Une activité physique régulière, en particulier la course à pied en groupe, semble avoir des effets bénéfiques significatifs sur la santé cardiovasculaire et respiratoire, selon une étude récente. À l’inverse, un traitement médicamenteux seul pourrait être associé à une augmentation du poids et des marqueurs inflammatoires.
Les participants ayant intégré un groupe de thérapie par la course ont constaté une diminution de leur tour de taille, de leur pression artérielle et de leur fréquence cardiaque. De plus, leur fonction pulmonaire s’est améliorée.

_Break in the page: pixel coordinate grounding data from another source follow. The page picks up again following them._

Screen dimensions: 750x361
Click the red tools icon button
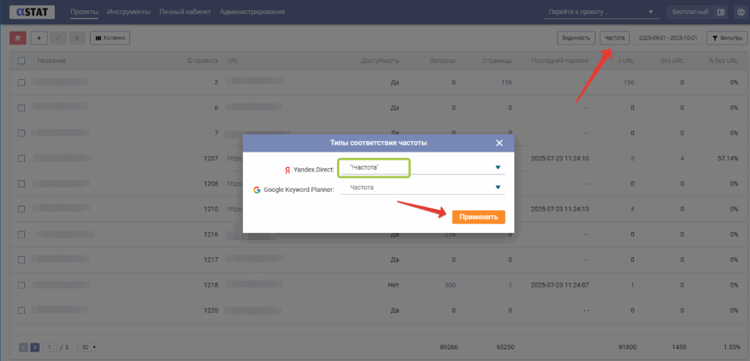coord(18,37)
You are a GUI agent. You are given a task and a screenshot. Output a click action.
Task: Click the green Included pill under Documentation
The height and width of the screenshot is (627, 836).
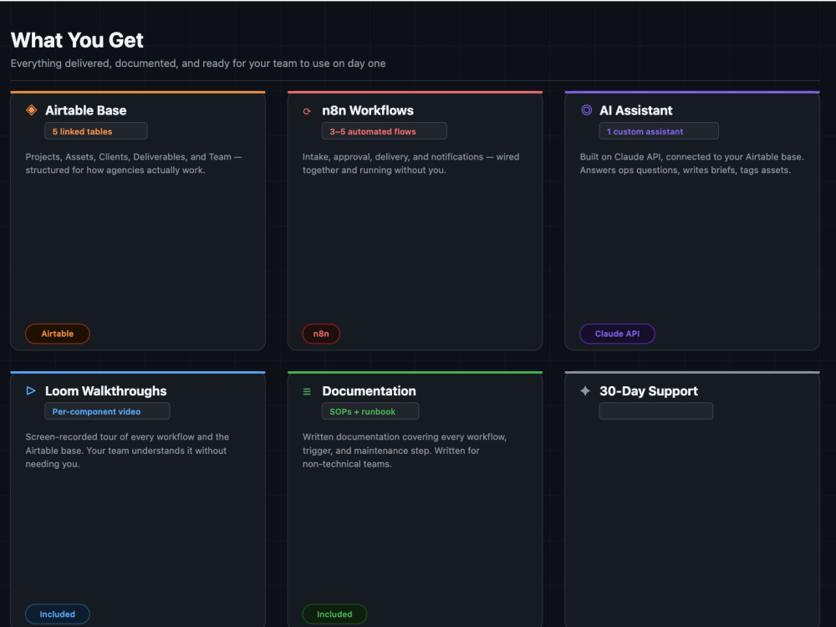point(334,614)
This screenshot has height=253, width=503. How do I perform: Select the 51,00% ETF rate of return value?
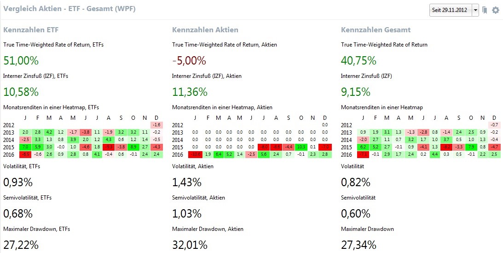click(x=21, y=60)
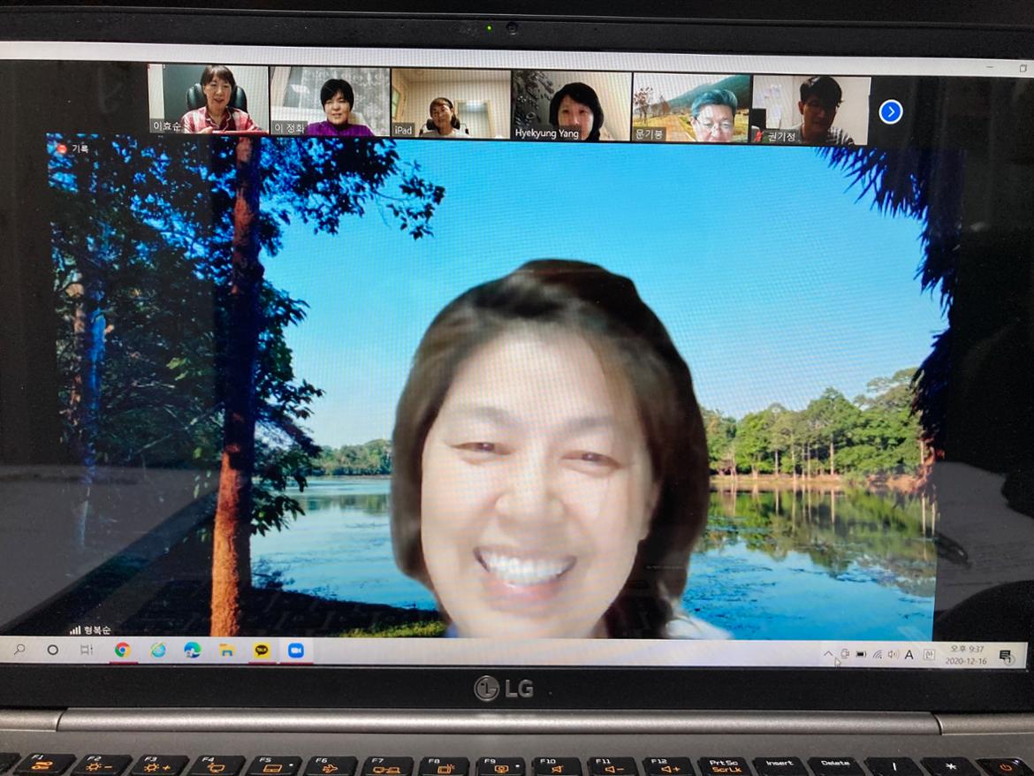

Ces résultats suggèrent que l’activité physique structurée, pratiquée en collectivité, peut être un outil efficace pour améliorer plusieurs indicateurs de santé.
En revanche, les personnes suivies par un traitement médicamenteux seul ont présenté une augmentation de leur poids et de leurs niveaux d’inflammation. Ces observations, bien que préliminaires, soulignent l’importance d’une approche holistique de la santé, combinant potentiellement des interventions pharmacologiques et non pharmacologiques.
À ce stade, les mécanismes précis expliquant ces différences ne sont pas entièrement élucidés. Des recherches supplémentaires sont nécessaires pour déterminer si ces effets sont reproductibles dans des populations plus larges et pour identifier les facteurs qui pourraient influencer la réponse individuelle à ces différentes interventions.